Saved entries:
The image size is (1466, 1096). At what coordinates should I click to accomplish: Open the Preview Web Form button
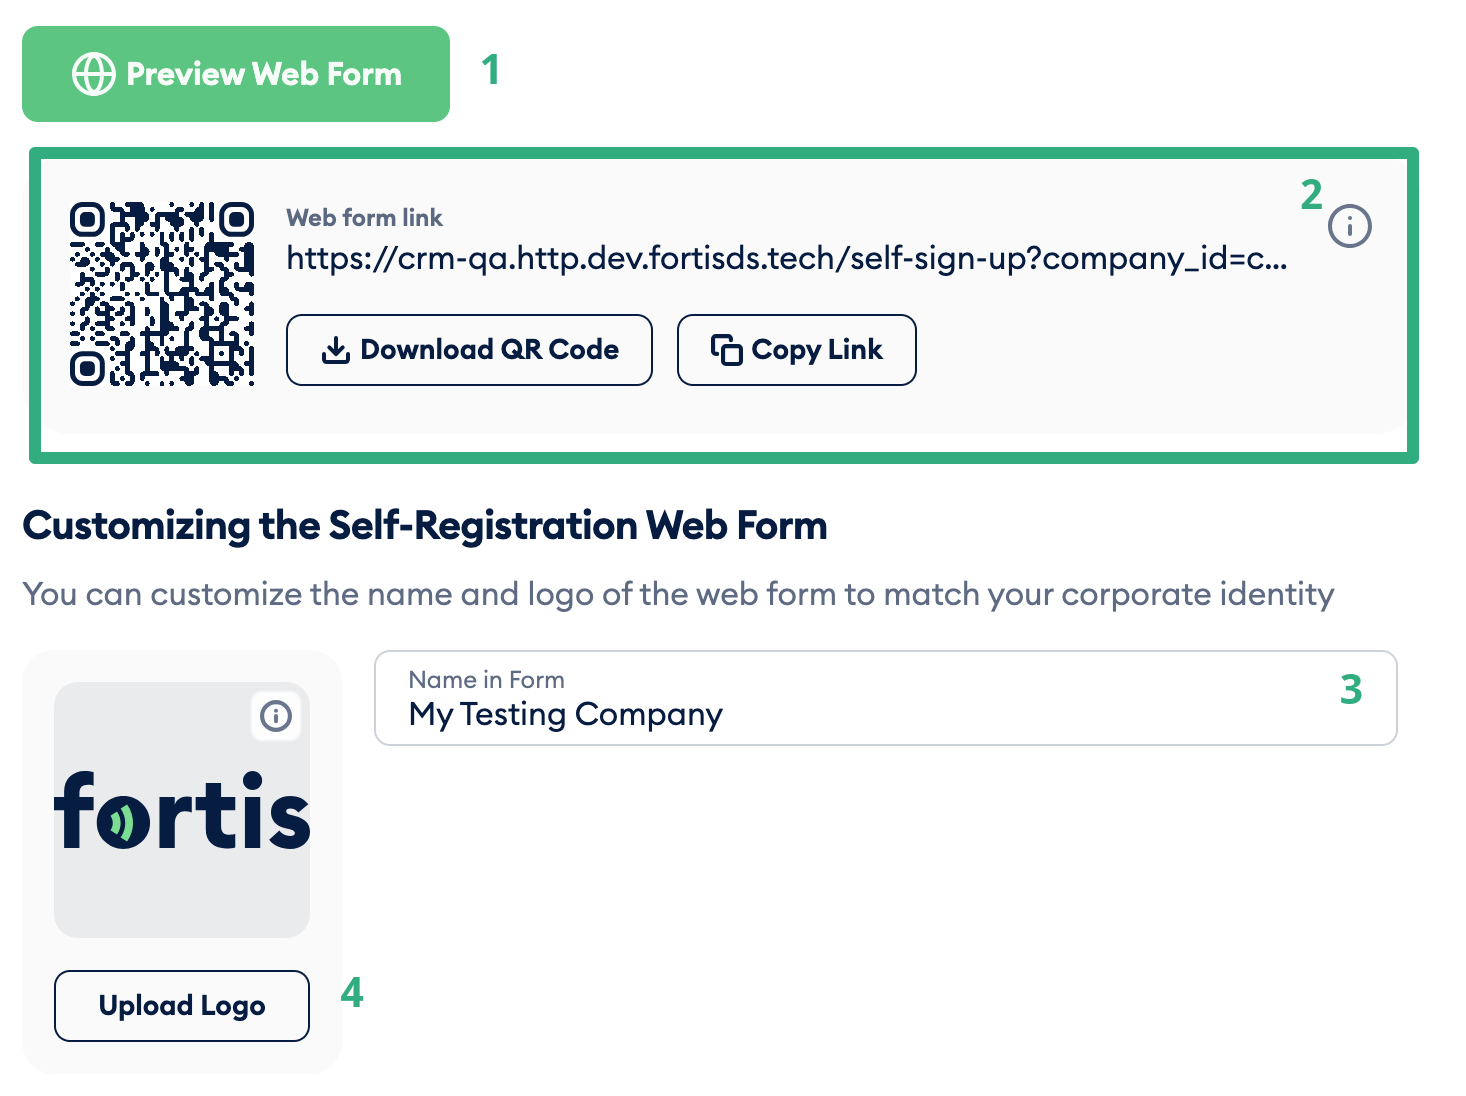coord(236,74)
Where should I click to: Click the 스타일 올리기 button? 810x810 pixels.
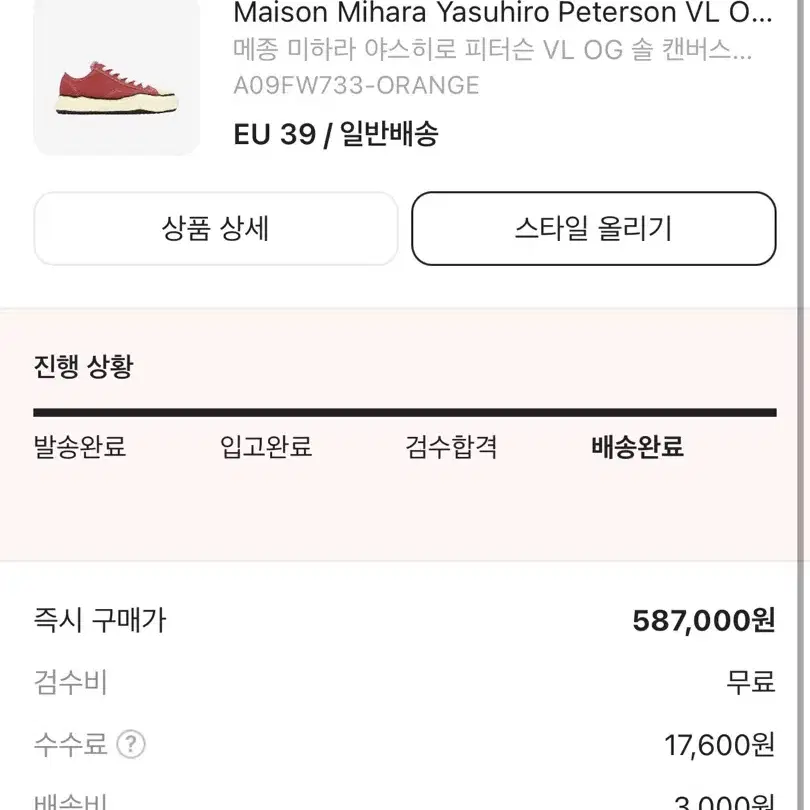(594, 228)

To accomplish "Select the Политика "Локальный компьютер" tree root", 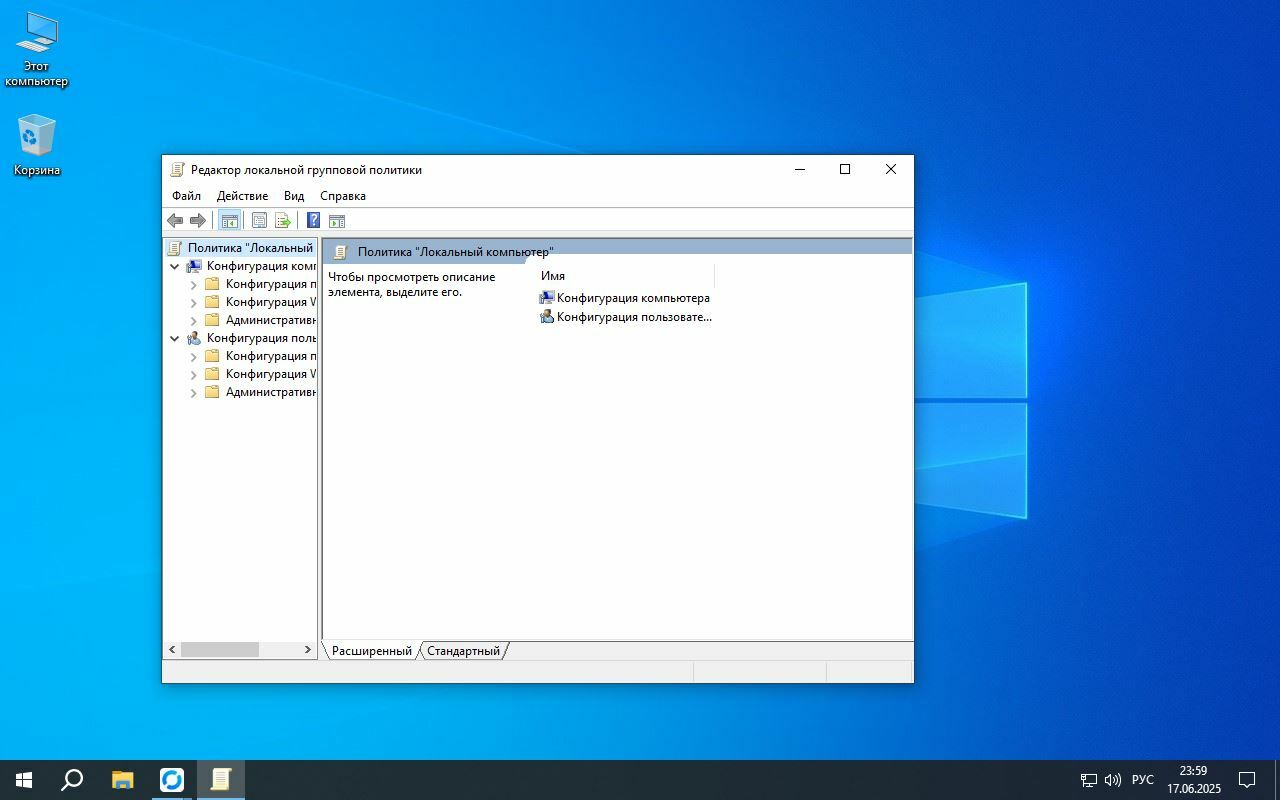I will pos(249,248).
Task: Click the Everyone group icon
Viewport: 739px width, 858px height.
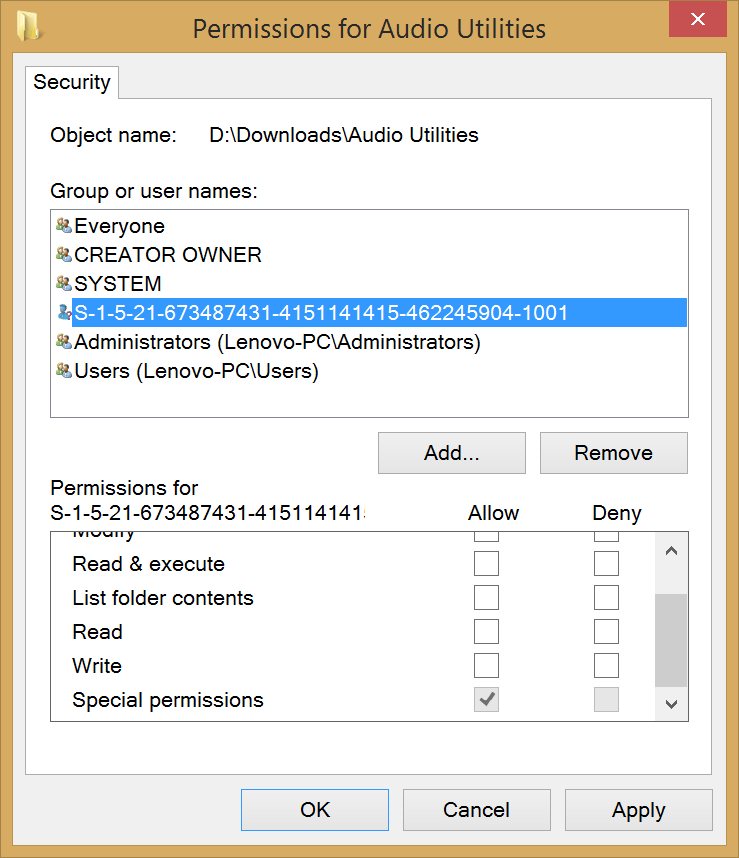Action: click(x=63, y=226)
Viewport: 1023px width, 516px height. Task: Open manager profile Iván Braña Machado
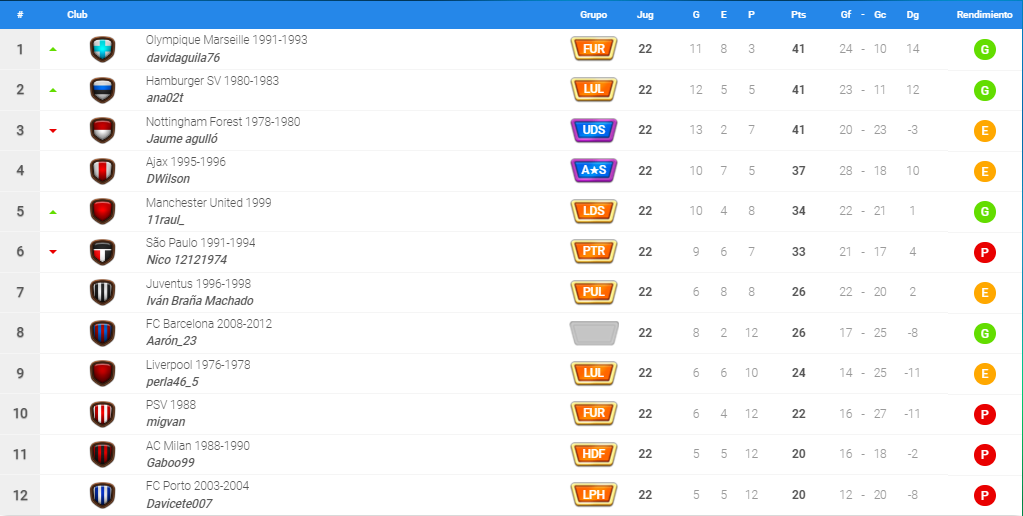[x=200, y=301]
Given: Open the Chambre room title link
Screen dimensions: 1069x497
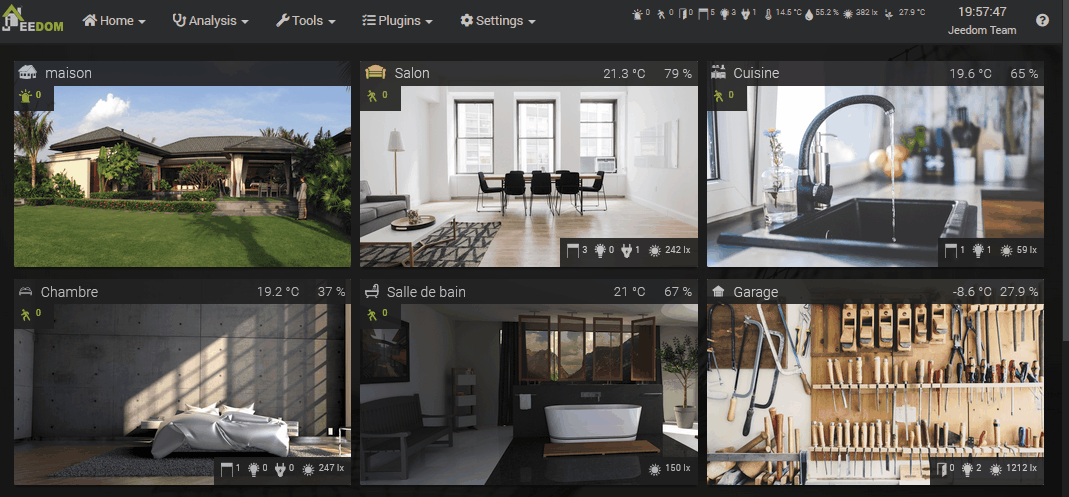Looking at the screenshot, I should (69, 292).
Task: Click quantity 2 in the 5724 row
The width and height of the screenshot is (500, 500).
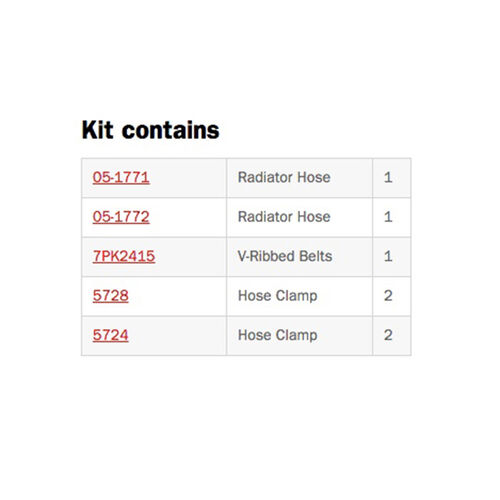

TASK TO COMPLETE
Write out exactly the lines from the one containing "Task: Click quantity 2 in the 5724 row" through the end of the records above, both included, leaving all pictures out.

RESULT OF THIS TASK
Task: Click quantity 2 in the 5724 row
The width and height of the screenshot is (500, 500).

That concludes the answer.